Can Okan okurdu bunları ve bu olaylar ülkeyi bir kaosa, 27 Mayıs askeri müdahalesine doğru adım adım götürmüştü.
1960’da yapılan askeri hareketin altında yine Amerika’nın bir oyunu vardı ancak siyasetin ne kadar yanlış yönetildiğini buradan anlamaktayız. İsmet Paşa Kayseri’ye gidip orada miting yaptı ne oldu? Yapmasa ne olurdu? Bu kısır siyaset zıtlaşması ile ülkemizin çok kaybı oldu. Demokraside duraklaması sonrası yeniden raya oturması zaman aldı. Himmet Dede bu nedenle Türkiye’de bir demokrasi istasyonu olarak anılmaya başlandı.

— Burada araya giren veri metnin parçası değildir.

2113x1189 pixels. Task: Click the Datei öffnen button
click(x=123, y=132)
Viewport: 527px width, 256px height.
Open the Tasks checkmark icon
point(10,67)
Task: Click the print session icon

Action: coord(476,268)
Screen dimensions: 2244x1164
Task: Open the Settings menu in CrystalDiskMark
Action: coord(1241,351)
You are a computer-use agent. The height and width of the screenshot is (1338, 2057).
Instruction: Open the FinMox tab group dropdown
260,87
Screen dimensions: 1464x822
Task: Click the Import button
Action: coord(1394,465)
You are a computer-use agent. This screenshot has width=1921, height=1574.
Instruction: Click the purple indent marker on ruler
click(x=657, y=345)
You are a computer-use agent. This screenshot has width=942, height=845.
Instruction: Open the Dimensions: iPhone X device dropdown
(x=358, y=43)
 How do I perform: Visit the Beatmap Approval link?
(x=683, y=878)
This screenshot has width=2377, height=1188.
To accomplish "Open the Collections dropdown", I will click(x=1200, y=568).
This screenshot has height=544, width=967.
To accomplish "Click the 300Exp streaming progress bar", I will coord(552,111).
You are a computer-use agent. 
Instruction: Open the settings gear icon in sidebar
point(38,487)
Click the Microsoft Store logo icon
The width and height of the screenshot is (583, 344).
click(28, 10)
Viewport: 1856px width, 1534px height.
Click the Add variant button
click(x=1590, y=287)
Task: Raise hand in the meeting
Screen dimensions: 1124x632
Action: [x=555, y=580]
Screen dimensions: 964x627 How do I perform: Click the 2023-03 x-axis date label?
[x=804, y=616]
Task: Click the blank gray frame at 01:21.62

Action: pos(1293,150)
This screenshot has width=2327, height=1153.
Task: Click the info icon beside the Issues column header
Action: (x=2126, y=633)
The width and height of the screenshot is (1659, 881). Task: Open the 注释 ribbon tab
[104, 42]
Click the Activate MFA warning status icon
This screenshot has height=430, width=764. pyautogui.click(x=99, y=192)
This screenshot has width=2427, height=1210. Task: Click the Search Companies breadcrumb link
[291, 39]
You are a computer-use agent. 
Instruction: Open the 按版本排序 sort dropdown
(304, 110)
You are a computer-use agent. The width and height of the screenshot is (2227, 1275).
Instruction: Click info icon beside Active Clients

Bütün dünya ile birlikte ülkemiz de Covid-19 virüsü ile çok ciddi bir sorunla karşı karşıya. Bu krizin doğru yönetilmesi gerekir. Sadece sağlık açısından değil mali, idari, askeri ve ekonomik olarak çeşitli dallarda değerlendirilmesi gerekir. Dakika bir gol bir, her bir şehirde insanların neye ihtiyacı olduğunu, kimlerin aç, muhtaç olduğunu en iyi belediyeler bilir. Belediyelerin salma yapıp bu krizde topluma, hızlı bir şekilde ulaşmasını engellemek, siyasi kutuplaşmanın bir aknesidir. Her konuyu devletin merkezi hükümeti ile icra eder diye bir saplantıya girmek, bence acizliğin tarifi olsa gerek. Bırakın yerel idareler de topluma hızla yardım götürsün, ihtiyaç sahiplerinin biraz olsa rahatlamasında ne zarar var?
Kısır çekişmenin zararını yurdum insanı çekmekte. Başka ülkelerin de ihtiyaçlarına istenildiği zaman yardım edeceksiniz, ancak bu konuda biraz seçici olmamız gerekir. Türkiye’ye karşı PKK ve YPG’yi destekleyen bir ülkenin acil ihtiyaçlarına yardım etmek insani bir iş olsa da, öncelikte ülkemdeki muhtaç insanlar gelmeli.
Ekranlardan 14.5 milyar dolar kriz paketi açıklayıp, ‘Suriye’den gelen insanlara 40 Milyar dolar daha harcarız’ derken, vatandaşa seslenip para istenmesi, ülkenin böyle bir krize hazır olmadığının göstergesidir.
Hazine boş, tam takır, müteahhitlerden toplanan paralarla müteahhitlere yine İstanbul’a iki Korona hastanesi yaptırılmasını izlerken, aklıma hep Kayseri’den evvelki son tren istasyonu gelir. Himmet Dede. Güzel bir deyimin ilk kelimeleridir bu ‘’Himmete muhtaç dede kim kime himmet ede’’ diye bir sözüm geldi söyledim hem nalına hem mıhına.